Reproduce every one of the records below word for word, leaving out the pictures.

(Items listed in a dataset)
..........
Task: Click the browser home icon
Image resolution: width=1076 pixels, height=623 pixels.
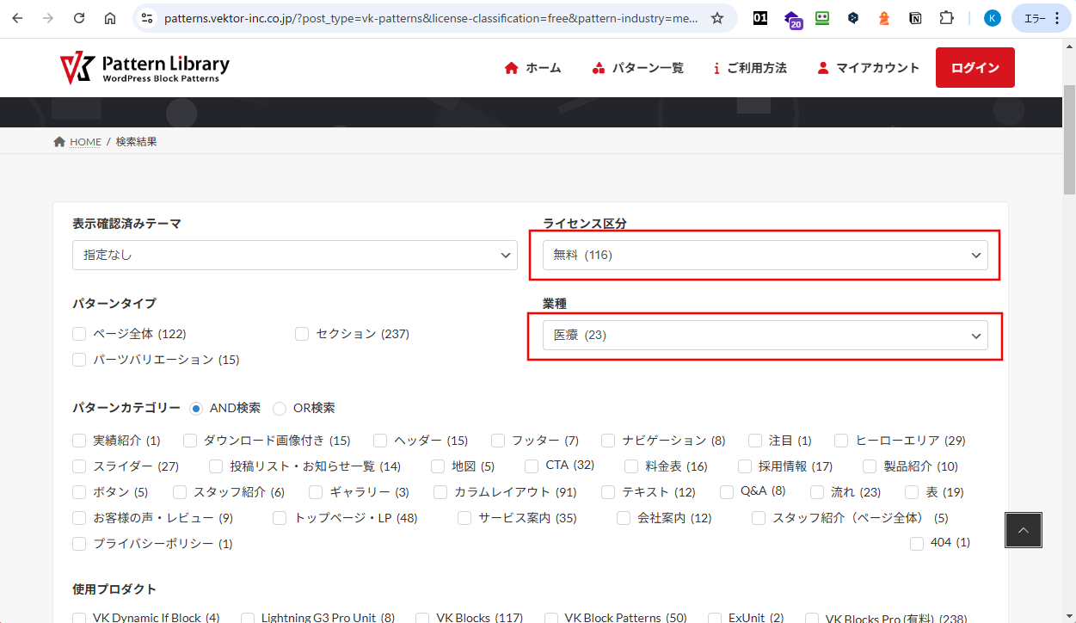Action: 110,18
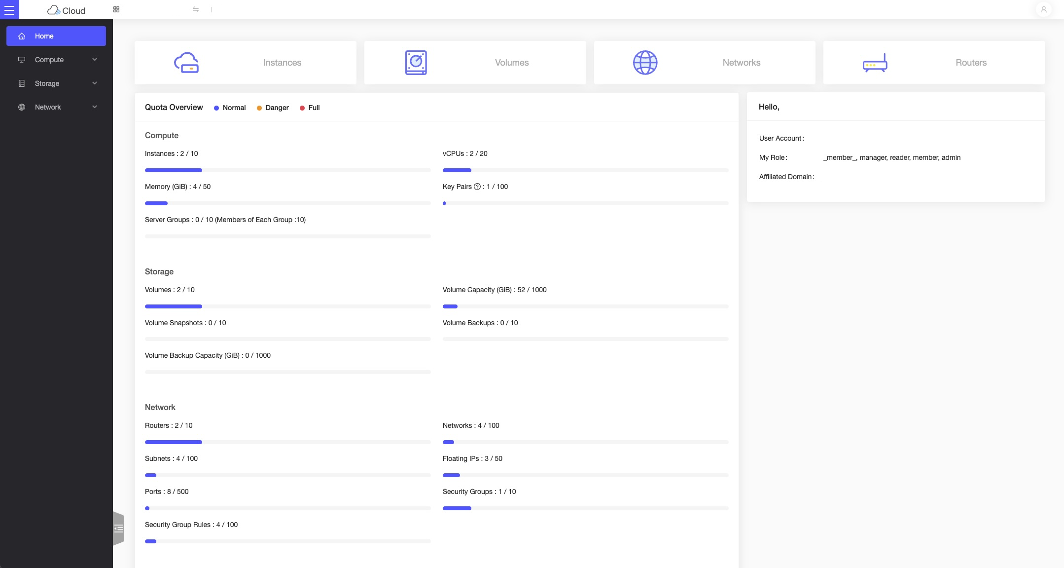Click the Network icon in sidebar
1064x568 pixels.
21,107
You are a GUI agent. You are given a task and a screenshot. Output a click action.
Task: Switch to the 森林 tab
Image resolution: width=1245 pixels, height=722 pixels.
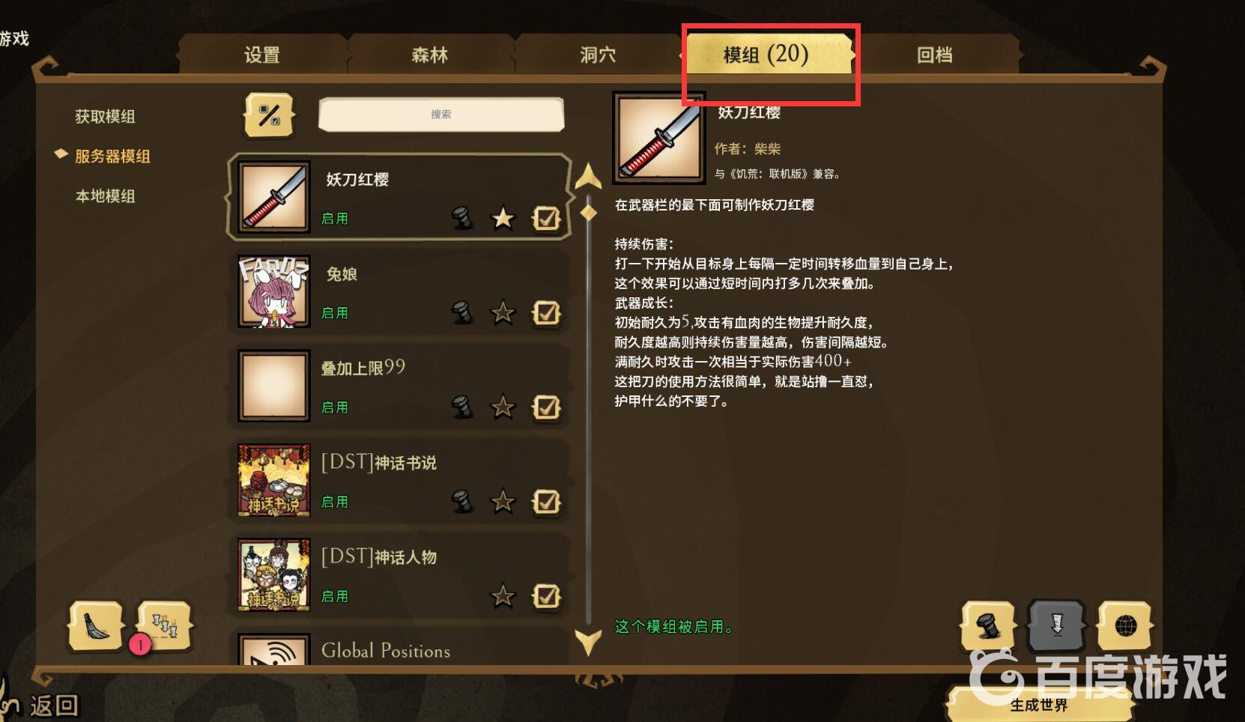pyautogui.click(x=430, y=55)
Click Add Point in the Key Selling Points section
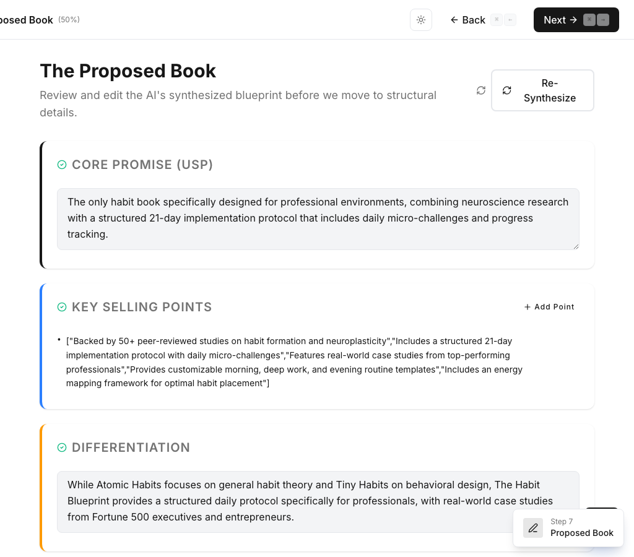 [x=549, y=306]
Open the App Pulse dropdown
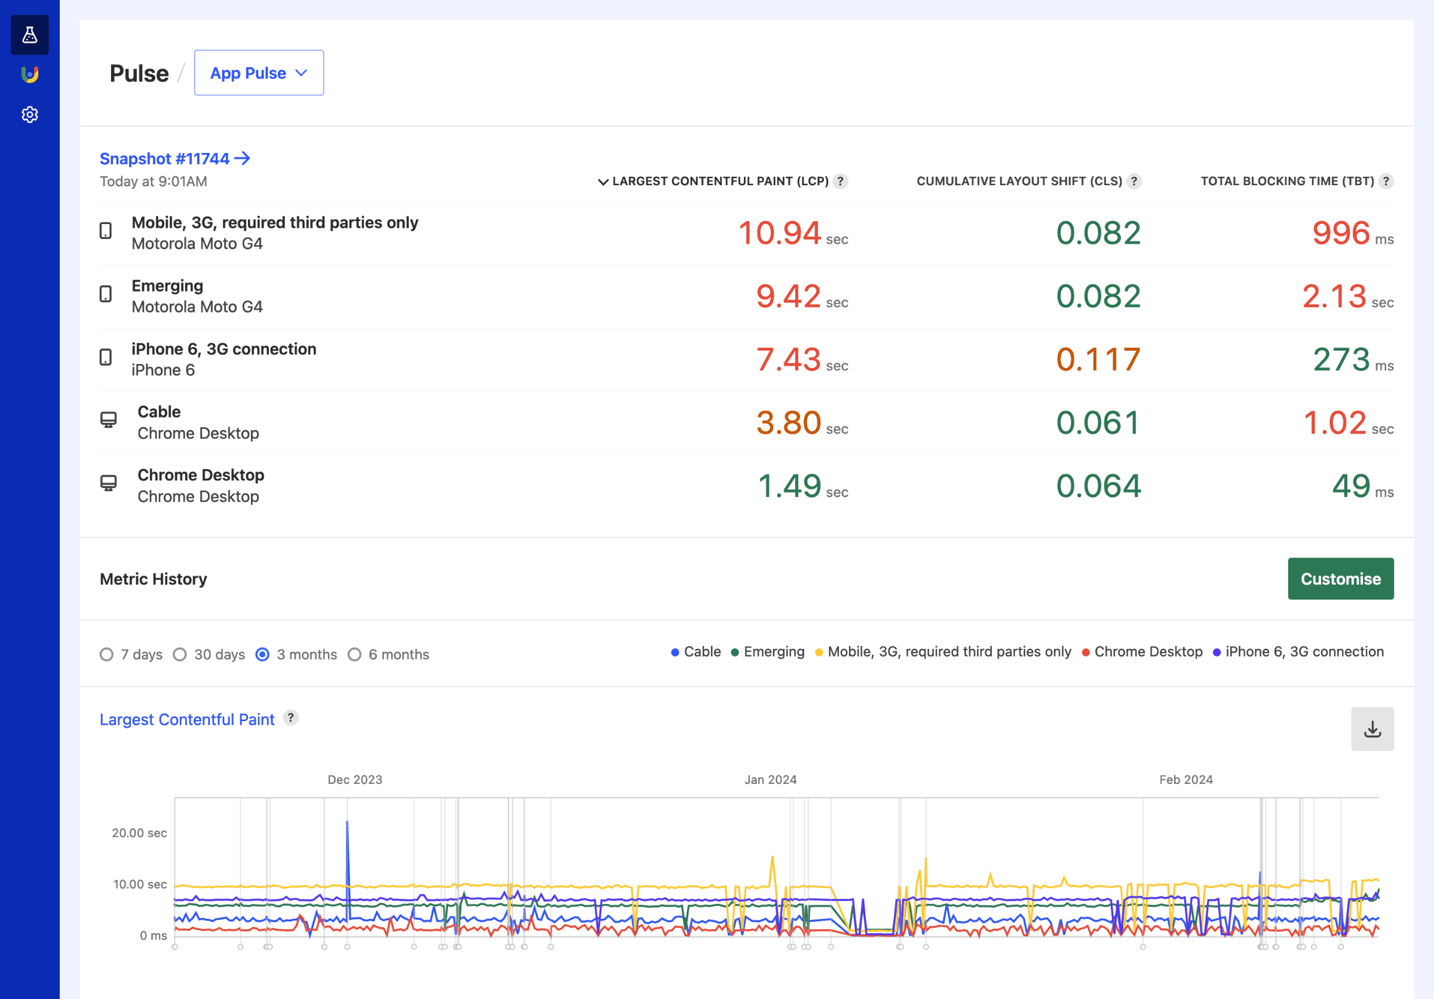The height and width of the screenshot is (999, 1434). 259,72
..........
▸ Finished answer
Task: Click the browser home icon
Image resolution: width=1076 pixels, height=623 pixels.
Action: 110,18
Click the Network icon in sidebar
1064x568 pixels.
21,107
You are a GUI agent. You are given a task and a screenshot. Output a click action.
Task: Switch to the 森林 tab
Image resolution: width=1245 pixels, height=722 pixels.
pyautogui.click(x=430, y=55)
Click Add Point in the Key Selling Points section
 [x=549, y=306]
Open the App Pulse dropdown
The height and width of the screenshot is (999, 1434). 259,72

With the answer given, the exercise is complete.